As technology continues to advance, more people are realizing their dreams of making the home into their own mini movie theater. Home theaters have begun to extend well beyond the living room or basement.
Many homeowners have embraced the very realistic possibility of having theater and music access throughout their home instead of just in one particular area.
Multi-room systems have grown in popularity for a number of reasons. Advancement in television technology has allowed for bigger and more precise images, while the digital revolution in music has enabled music lovers essentially to create their own radio stations, with playlists filled with all the music they love.
In general, unless a homeowner is highly skilled, it's best to leave the installation of multi-room systems to a professional. Such a decision will limit surprises and ensure your system doesn't take forever to install.
However, simply because a multi-room system is best installed by a professional doesn't mean a homeowner can't buy his own products. Those thinking of adding a multi-room system to their home will need the following materials.
Multi-room home theater receiver: In order to hear music in more than one room, you'll need a multi-room receiver. Before purchasing the receiver, decide how many rooms in the house you want connected.
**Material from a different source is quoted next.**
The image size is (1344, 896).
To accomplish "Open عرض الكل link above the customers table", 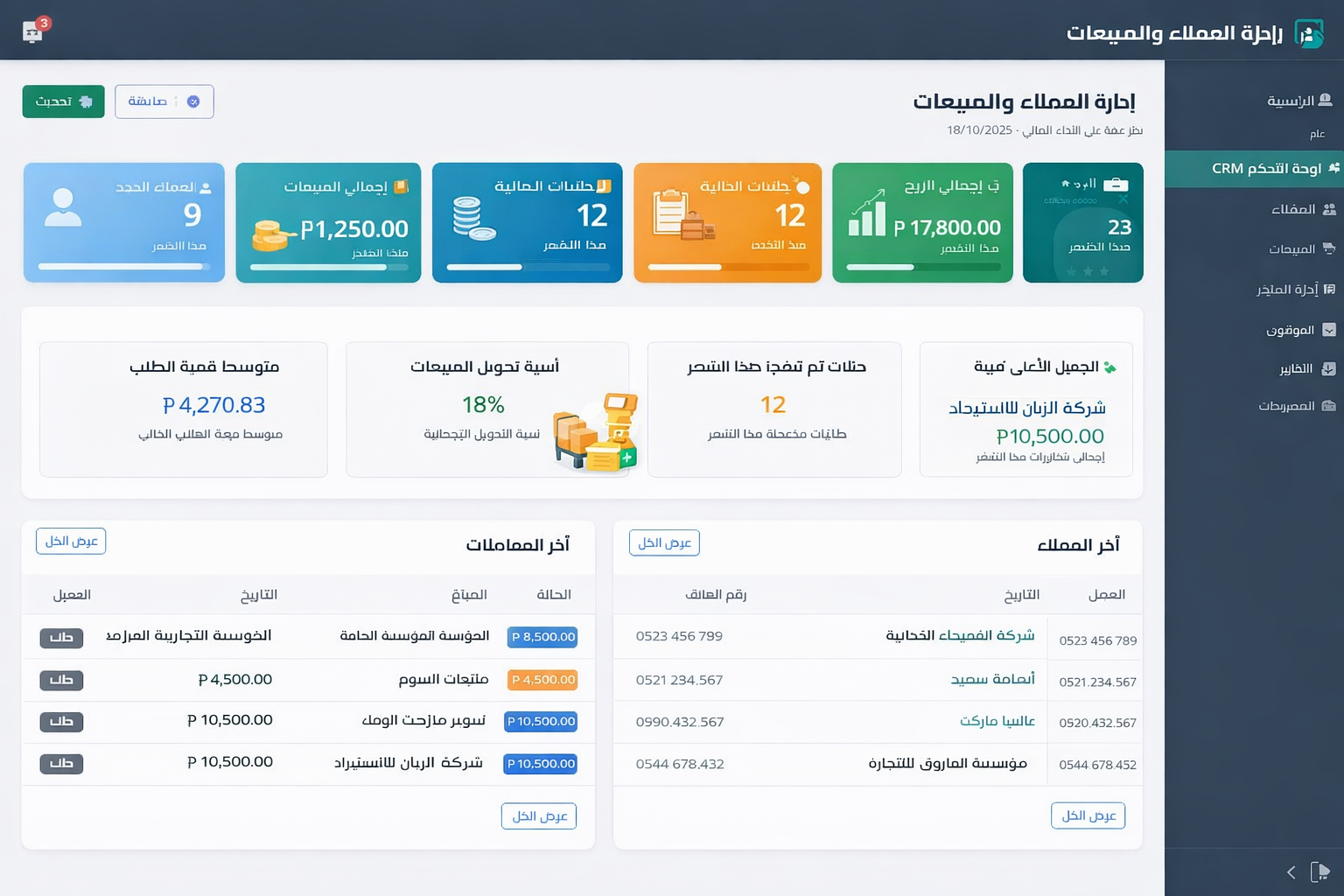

You can do your entire house, but that can be a costly choice. Many people choose to have a two- or three-room receiver.
The latter enables your receiver to play three different sources in three rooms simultaneously. Some three-room receivers even allow video to be sent to an additional room. Many people like the three-room option because it allows music in the original source room, another room inside the house and even outside the house (such as on the patio) if you choose such an area.
Home theater speakers: Decide on how many rooms you'll want to be connected and then buy your speakers accordingly. Consider in-wall or in-ceiling speakers as well, and don't forget speakers for the main room. While in-wall or in-ceiling speakers can be more expensive options, they're also more aesthetically appealing.
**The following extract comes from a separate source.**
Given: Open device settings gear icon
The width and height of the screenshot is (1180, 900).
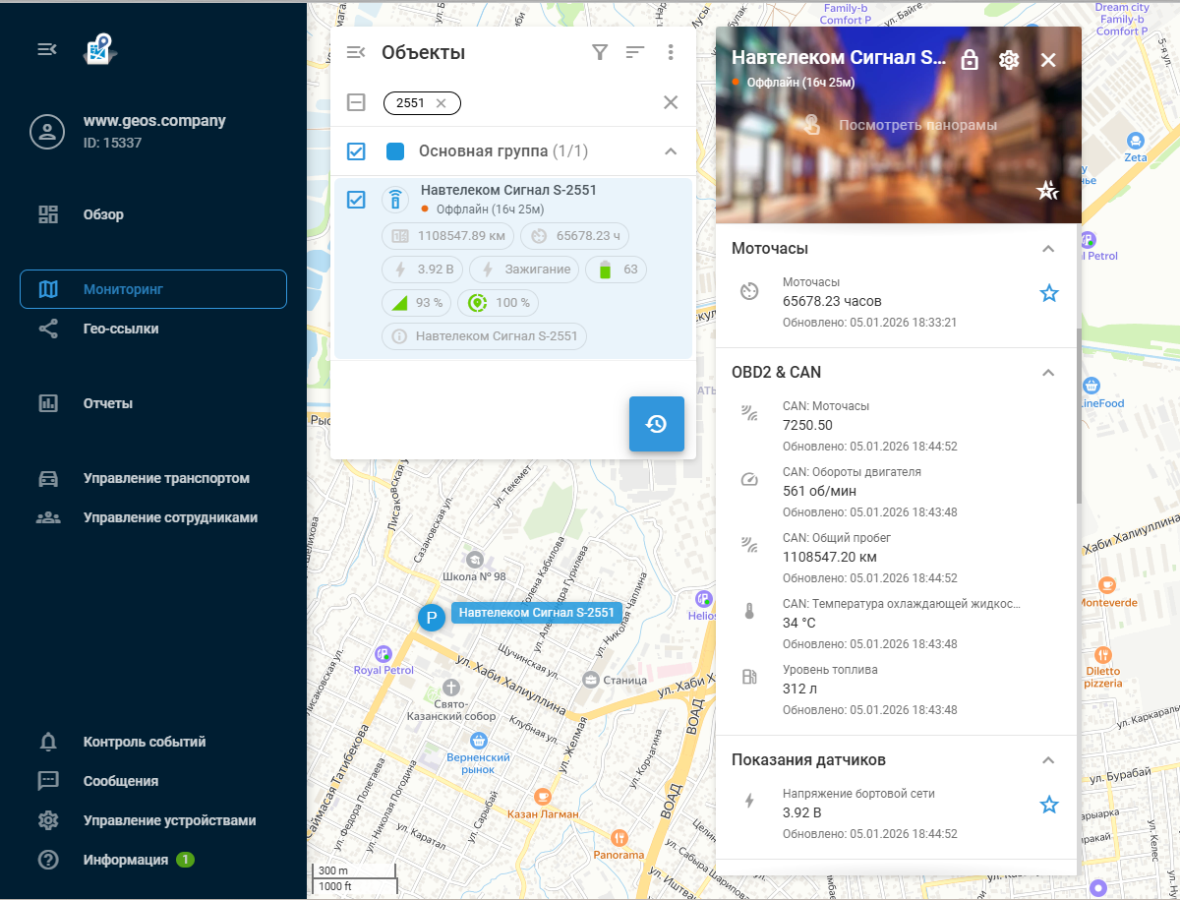Looking at the screenshot, I should 1008,60.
In-wall volume controls: It's best to install these in all additional rooms where you'll be installing speakers. When doing so, it makes it easier to control volume in each room, as you won't need to return to the main room to control volume. If you do decide to have an outside space connected, make sure you get a weatherproof volume control system that can handle nature's elements.
All necessary speaker wires: A professional will certainly remember this, but those who insist on DIY or those who prefer to have everything ready for a professional and just want installation should remember to get all necessary wires ahead of time. You'll need wires that connect the main room selector to all volume controls, and you'll also need wires that connect volume control to all speakers. Again, for outdoor rooms, make sure everything is weatherproof.
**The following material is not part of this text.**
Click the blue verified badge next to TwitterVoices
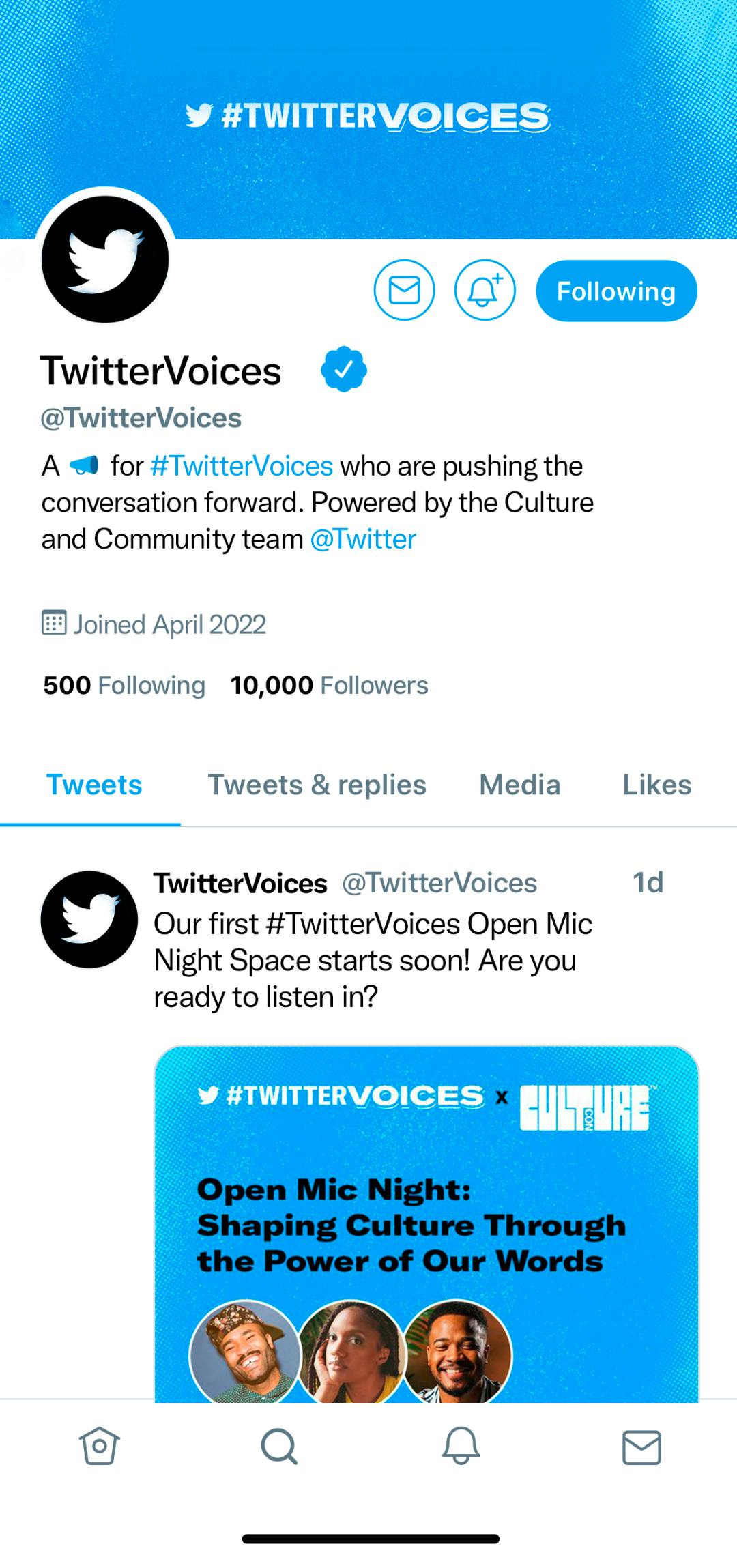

Once you've purchased the materials, it's important to realize professional installation can be expensive. The overall bill for the technology alone can add up quickly, and many have found it tempting to install the system themselves once they've purchased everything they need.
For those with little or no experience, this approach has proven an expensive and time-consuming trap. Those who haven't proven particularly tech savvy would be wise to seek the help of a professional regardless of cost. Luckily as home-theater systems become more prevalent, so do installers, meaning you can comparison shop.